### Directions for this task:
Would it be possible to copy exactly the lines from the one containing "This screenshot has height=503, width=599." to the end of the entries, including both and nothing else?

>>>>>

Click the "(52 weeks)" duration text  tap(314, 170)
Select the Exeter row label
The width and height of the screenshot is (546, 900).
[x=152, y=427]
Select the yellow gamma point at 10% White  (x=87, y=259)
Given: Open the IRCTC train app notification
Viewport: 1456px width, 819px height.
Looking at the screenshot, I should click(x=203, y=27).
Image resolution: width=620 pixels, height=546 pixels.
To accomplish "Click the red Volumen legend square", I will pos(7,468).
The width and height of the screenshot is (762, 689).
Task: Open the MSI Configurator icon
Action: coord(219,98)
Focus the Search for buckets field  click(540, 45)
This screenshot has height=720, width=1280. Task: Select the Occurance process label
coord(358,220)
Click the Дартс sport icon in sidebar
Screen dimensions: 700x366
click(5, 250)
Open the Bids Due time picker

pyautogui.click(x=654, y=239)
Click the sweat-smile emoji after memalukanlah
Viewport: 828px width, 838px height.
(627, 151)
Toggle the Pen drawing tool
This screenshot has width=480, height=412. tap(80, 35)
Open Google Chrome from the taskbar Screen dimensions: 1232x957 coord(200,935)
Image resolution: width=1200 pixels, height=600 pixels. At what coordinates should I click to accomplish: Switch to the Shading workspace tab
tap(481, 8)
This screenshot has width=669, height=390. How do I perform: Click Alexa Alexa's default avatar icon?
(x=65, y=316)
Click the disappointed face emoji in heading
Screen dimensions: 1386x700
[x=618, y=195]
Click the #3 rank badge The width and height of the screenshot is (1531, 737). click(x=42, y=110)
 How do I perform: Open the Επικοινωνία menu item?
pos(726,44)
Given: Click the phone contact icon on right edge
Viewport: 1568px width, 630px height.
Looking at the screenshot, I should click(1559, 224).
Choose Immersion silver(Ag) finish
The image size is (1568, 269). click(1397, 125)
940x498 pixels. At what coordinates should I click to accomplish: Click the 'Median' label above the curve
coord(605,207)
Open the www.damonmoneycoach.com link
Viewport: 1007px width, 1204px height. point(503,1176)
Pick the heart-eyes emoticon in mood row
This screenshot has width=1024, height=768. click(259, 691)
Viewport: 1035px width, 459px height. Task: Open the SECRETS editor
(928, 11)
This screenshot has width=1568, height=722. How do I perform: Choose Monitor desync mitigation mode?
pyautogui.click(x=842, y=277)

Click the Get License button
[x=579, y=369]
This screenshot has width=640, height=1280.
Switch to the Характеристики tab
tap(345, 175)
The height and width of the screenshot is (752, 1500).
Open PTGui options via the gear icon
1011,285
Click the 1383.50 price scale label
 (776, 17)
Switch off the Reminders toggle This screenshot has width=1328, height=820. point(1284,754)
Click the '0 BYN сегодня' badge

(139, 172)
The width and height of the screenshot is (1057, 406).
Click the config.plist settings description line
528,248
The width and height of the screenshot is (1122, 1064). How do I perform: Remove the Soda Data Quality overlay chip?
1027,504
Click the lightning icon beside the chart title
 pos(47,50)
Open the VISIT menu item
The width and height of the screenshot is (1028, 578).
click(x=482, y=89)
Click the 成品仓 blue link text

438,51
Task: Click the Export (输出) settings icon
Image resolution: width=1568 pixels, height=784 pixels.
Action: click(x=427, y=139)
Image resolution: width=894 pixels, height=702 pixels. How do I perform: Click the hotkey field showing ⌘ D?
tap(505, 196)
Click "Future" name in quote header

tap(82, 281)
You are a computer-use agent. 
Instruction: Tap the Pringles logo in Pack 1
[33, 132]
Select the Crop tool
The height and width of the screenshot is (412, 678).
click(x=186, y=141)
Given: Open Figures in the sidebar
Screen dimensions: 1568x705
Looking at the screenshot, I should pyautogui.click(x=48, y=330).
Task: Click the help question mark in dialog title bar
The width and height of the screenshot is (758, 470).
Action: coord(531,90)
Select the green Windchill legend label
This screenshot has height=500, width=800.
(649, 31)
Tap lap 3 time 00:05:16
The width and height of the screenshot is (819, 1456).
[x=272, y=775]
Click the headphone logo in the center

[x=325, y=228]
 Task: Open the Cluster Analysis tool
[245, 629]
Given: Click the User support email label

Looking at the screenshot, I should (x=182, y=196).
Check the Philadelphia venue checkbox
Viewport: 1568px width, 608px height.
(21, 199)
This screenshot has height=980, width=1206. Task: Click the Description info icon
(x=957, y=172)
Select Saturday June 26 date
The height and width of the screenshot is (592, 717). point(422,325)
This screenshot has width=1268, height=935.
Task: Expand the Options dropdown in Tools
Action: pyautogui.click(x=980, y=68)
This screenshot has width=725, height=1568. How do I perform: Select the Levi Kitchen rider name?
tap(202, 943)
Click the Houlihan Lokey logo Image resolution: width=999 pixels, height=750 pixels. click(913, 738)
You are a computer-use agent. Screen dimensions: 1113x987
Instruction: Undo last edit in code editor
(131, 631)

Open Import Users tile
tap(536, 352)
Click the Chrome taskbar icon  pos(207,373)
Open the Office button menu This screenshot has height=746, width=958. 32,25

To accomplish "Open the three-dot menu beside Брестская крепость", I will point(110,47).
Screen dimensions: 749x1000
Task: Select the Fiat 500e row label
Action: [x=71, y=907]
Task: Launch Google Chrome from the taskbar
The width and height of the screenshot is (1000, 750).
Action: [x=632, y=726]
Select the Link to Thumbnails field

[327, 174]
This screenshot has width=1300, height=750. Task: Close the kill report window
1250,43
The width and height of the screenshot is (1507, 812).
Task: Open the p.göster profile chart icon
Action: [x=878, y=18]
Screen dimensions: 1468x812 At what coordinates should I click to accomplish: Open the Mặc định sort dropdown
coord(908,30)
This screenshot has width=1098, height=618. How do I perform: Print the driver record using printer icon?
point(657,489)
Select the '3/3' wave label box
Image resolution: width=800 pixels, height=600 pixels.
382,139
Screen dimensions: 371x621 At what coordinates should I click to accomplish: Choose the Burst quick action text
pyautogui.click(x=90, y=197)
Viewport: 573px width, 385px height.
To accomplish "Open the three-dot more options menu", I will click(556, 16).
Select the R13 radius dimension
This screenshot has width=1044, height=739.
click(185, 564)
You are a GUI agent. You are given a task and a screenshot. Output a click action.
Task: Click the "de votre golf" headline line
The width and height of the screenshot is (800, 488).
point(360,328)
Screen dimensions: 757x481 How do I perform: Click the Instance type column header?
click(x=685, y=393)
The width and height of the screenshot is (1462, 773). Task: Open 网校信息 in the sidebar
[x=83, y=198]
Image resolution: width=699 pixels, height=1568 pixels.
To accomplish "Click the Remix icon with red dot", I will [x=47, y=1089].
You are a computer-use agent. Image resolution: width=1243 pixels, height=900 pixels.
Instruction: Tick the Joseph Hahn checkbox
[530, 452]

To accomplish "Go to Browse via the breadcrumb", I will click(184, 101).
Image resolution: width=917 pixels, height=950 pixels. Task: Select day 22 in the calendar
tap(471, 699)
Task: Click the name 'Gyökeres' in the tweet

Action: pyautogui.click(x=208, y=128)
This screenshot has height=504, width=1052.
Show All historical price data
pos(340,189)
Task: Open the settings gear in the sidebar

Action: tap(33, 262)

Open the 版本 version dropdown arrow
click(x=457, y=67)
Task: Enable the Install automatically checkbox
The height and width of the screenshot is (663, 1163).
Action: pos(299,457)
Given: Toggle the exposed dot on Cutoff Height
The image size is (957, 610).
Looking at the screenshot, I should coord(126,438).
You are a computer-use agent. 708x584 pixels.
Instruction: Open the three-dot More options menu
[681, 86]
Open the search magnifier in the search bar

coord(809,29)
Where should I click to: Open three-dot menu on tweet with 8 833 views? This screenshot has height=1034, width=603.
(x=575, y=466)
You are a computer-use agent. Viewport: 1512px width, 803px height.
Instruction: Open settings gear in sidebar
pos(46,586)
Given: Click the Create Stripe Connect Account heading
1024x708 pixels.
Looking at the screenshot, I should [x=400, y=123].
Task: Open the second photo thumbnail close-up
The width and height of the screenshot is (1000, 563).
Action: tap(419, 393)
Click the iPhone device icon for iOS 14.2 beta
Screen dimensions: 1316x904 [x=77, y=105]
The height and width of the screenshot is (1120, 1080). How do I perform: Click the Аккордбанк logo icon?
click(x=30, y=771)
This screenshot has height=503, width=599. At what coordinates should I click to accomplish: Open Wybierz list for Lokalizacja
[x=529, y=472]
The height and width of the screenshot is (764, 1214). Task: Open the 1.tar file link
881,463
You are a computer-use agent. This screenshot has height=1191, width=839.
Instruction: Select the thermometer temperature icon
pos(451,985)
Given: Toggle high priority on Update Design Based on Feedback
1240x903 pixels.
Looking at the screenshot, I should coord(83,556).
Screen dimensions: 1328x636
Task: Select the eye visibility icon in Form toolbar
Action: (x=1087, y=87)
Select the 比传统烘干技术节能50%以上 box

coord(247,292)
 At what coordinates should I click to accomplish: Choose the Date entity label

<<<<<

### Exercise solution:
This screenshot has height=503, width=599. At what coordinates should I click to accomplish: Open Wybierz list for Lokalizacja
[x=529, y=472]
The height and width of the screenshot is (764, 1214). Task: Open the 1.tar file link
881,463
You are a computer-use agent. This screenshot has height=1191, width=839.
Instruction: Select the thermometer temperature icon
pos(451,985)
Given: Toggle high priority on Update Design Based on Feedback
1240x903 pixels.
Looking at the screenshot, I should coord(83,556).
Screen dimensions: 1328x636
Task: Select the eye visibility icon in Form toolbar
Action: (x=1087, y=87)
Select the 比传统烘干技术节能50%以上 box

coord(247,292)
 At what coordinates should I click to accomplish: Choose the Date entity label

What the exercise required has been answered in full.